Material provided:
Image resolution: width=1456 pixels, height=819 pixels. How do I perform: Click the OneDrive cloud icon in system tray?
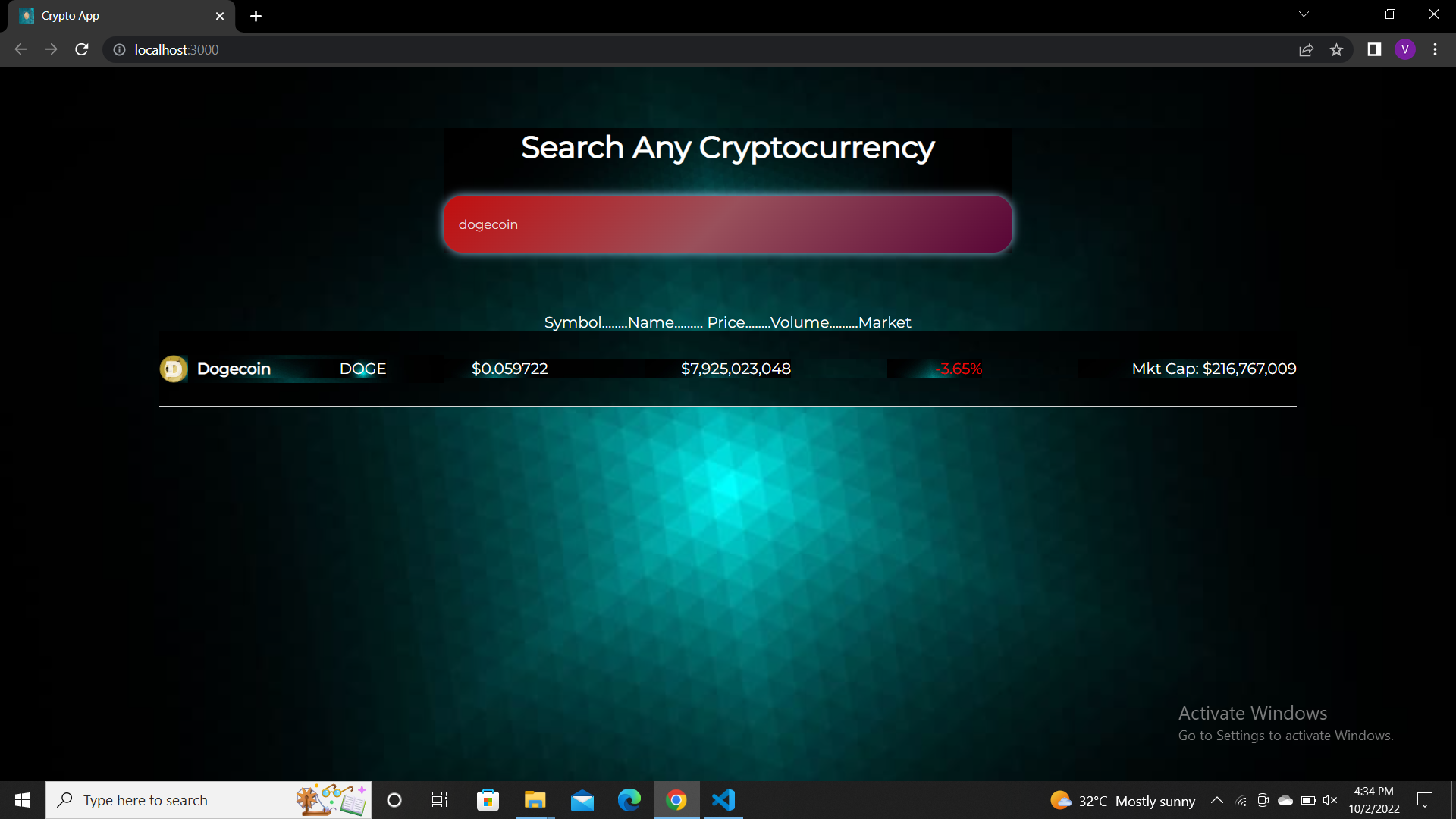pos(1285,800)
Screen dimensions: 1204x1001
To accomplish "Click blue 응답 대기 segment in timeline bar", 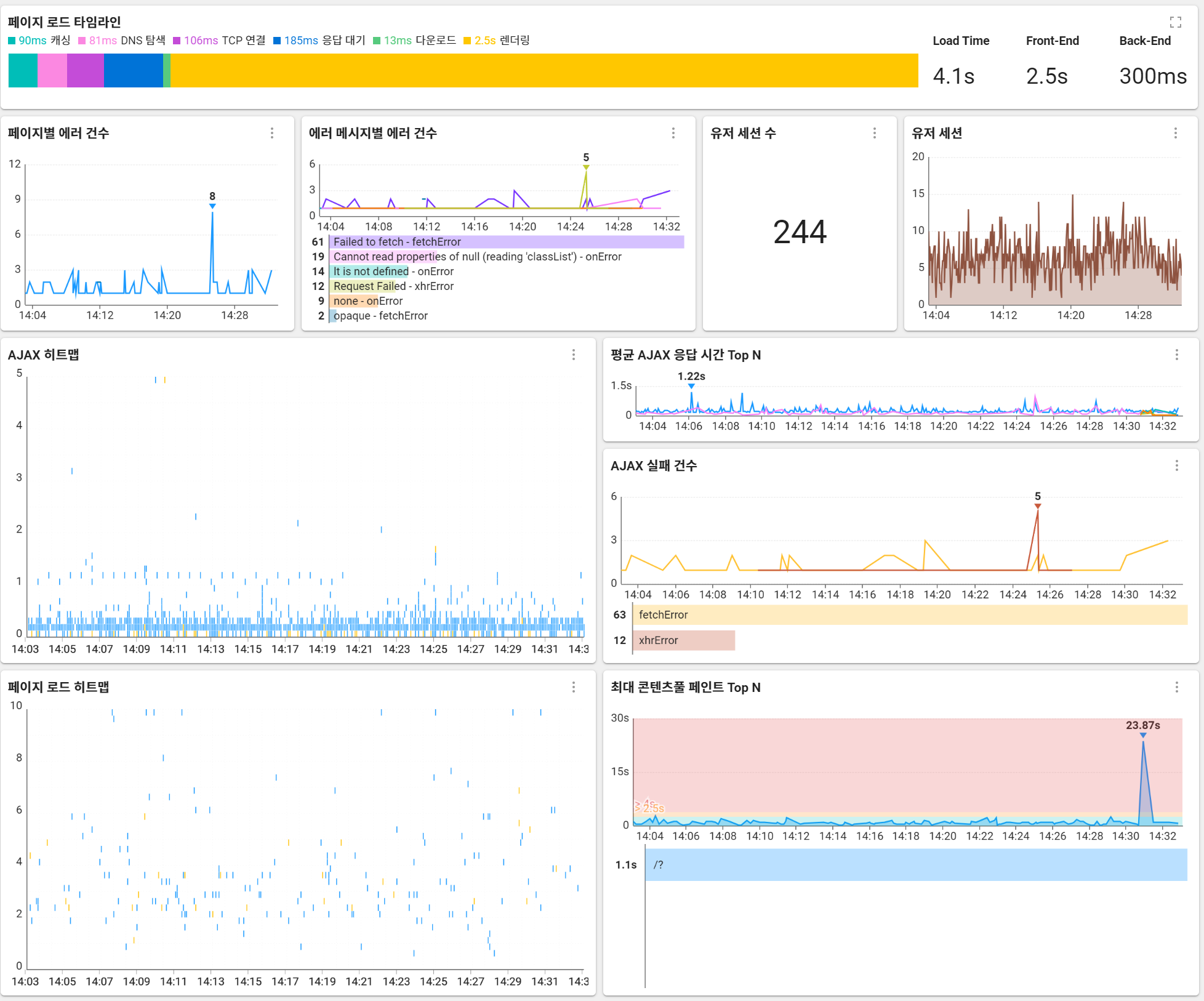I will tap(133, 71).
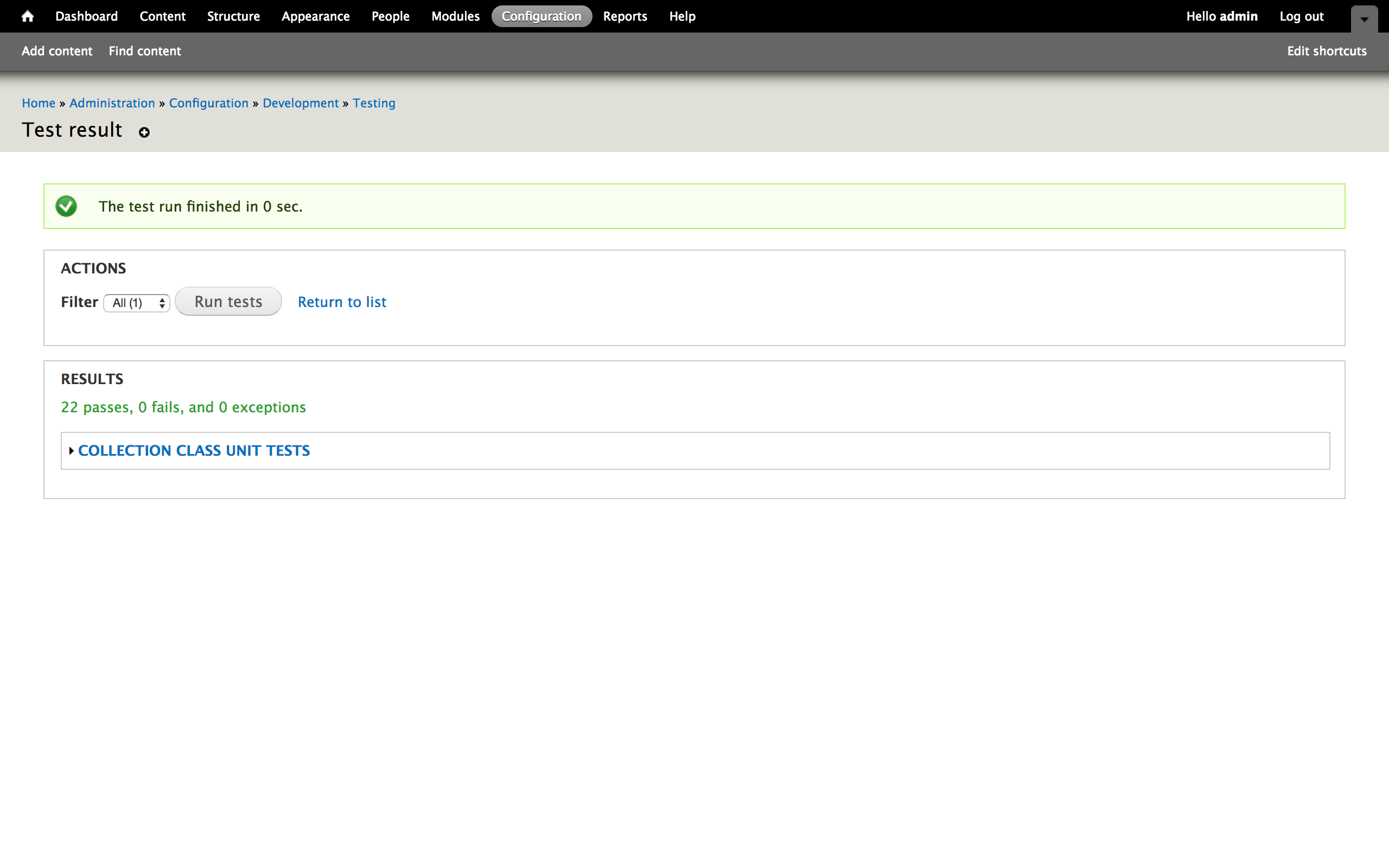Click the Appearance menu item
The height and width of the screenshot is (868, 1389).
[315, 17]
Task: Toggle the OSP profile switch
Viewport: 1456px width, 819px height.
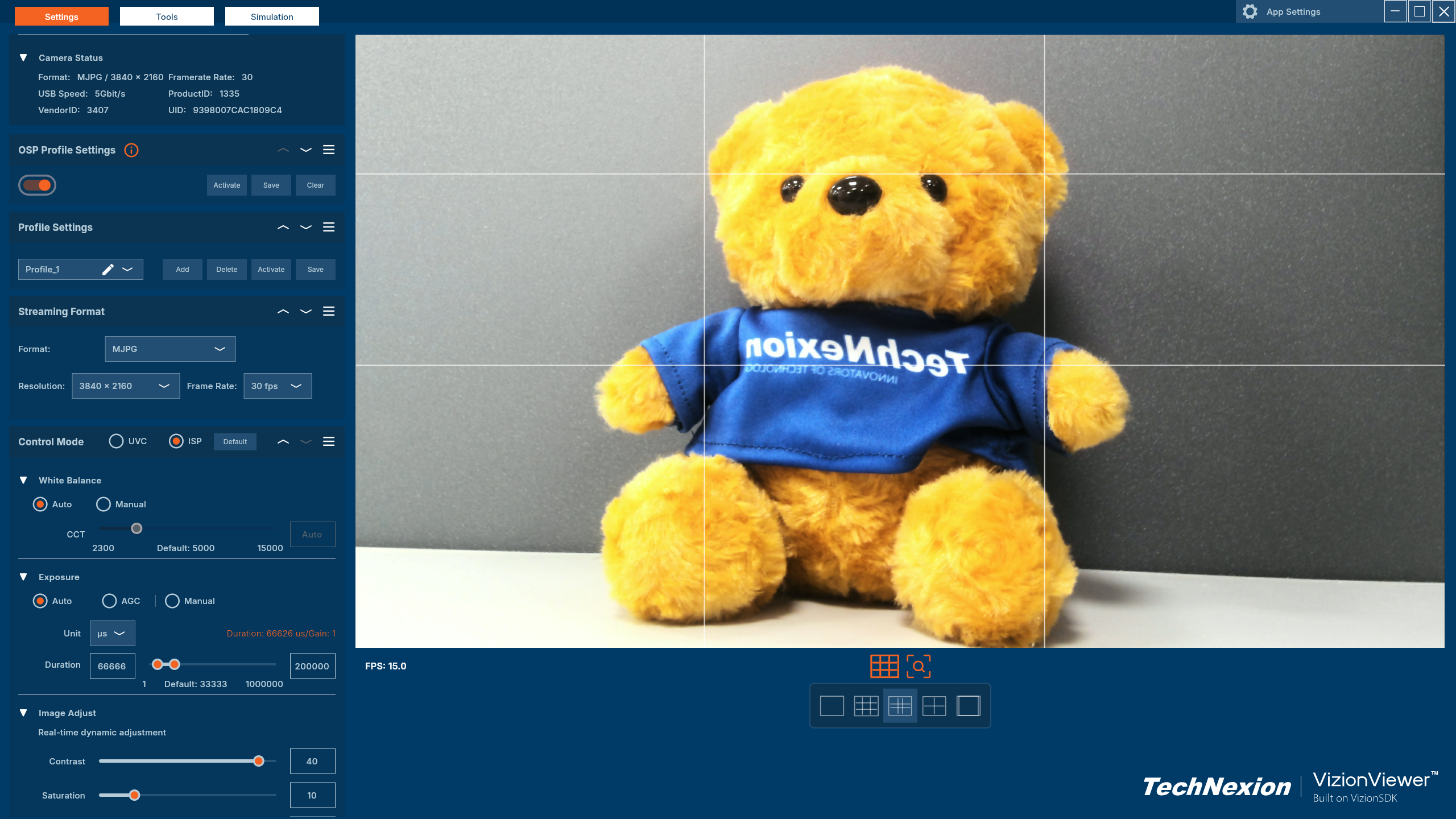Action: (38, 185)
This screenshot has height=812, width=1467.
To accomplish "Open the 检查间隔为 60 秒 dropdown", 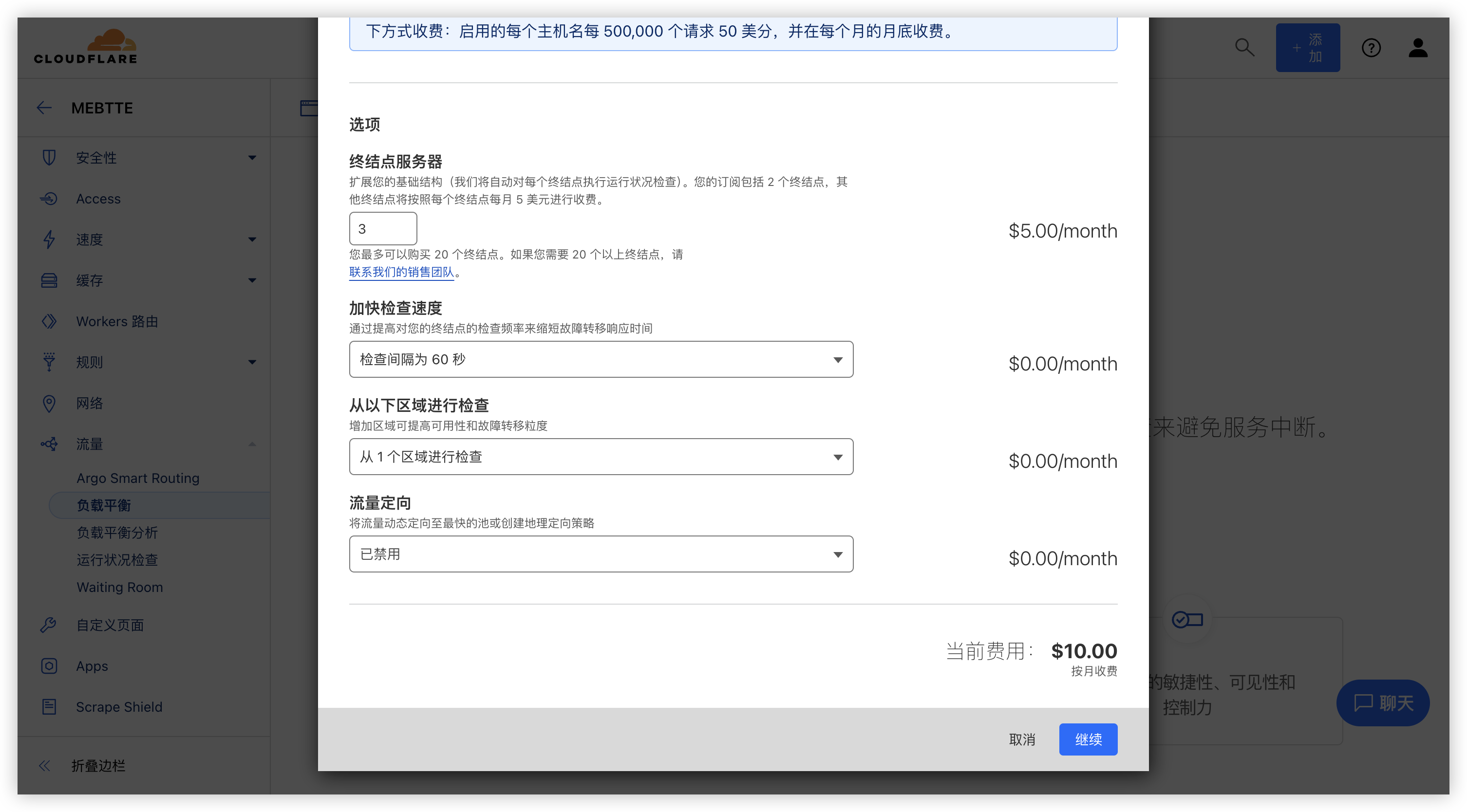I will [601, 360].
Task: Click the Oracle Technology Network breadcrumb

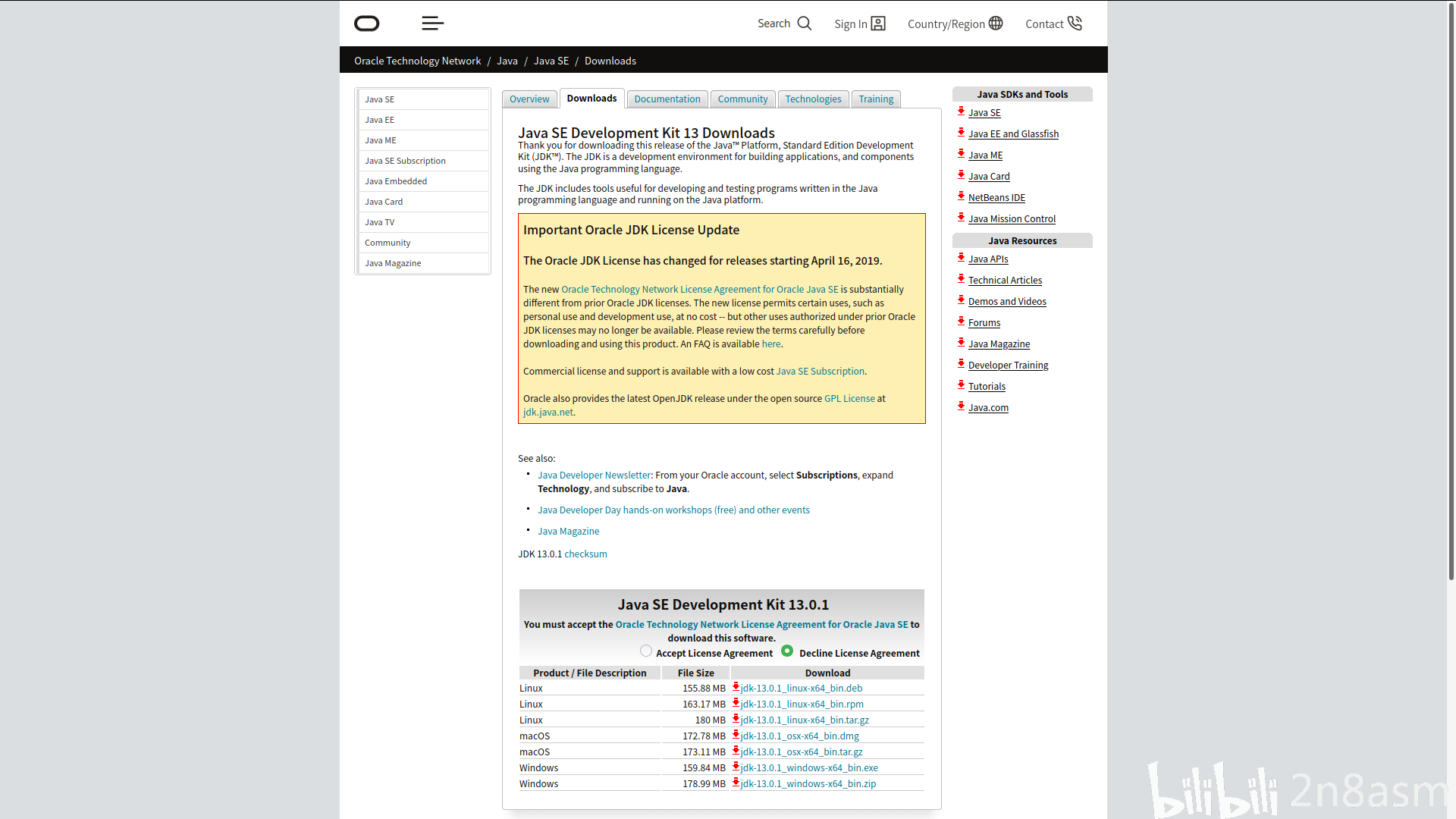Action: [x=417, y=60]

Work to complete:
Without the pictures, please reproduce each line of the listing above exactly, from the first one through the line bearing "Screen dimensions: 1204x1001".

Task solution:
Image resolution: width=1456 pixels, height=819 pixels. How do I perform: Click the OneDrive cloud icon in system tray?
pos(1285,800)
Screen dimensions: 1204x1001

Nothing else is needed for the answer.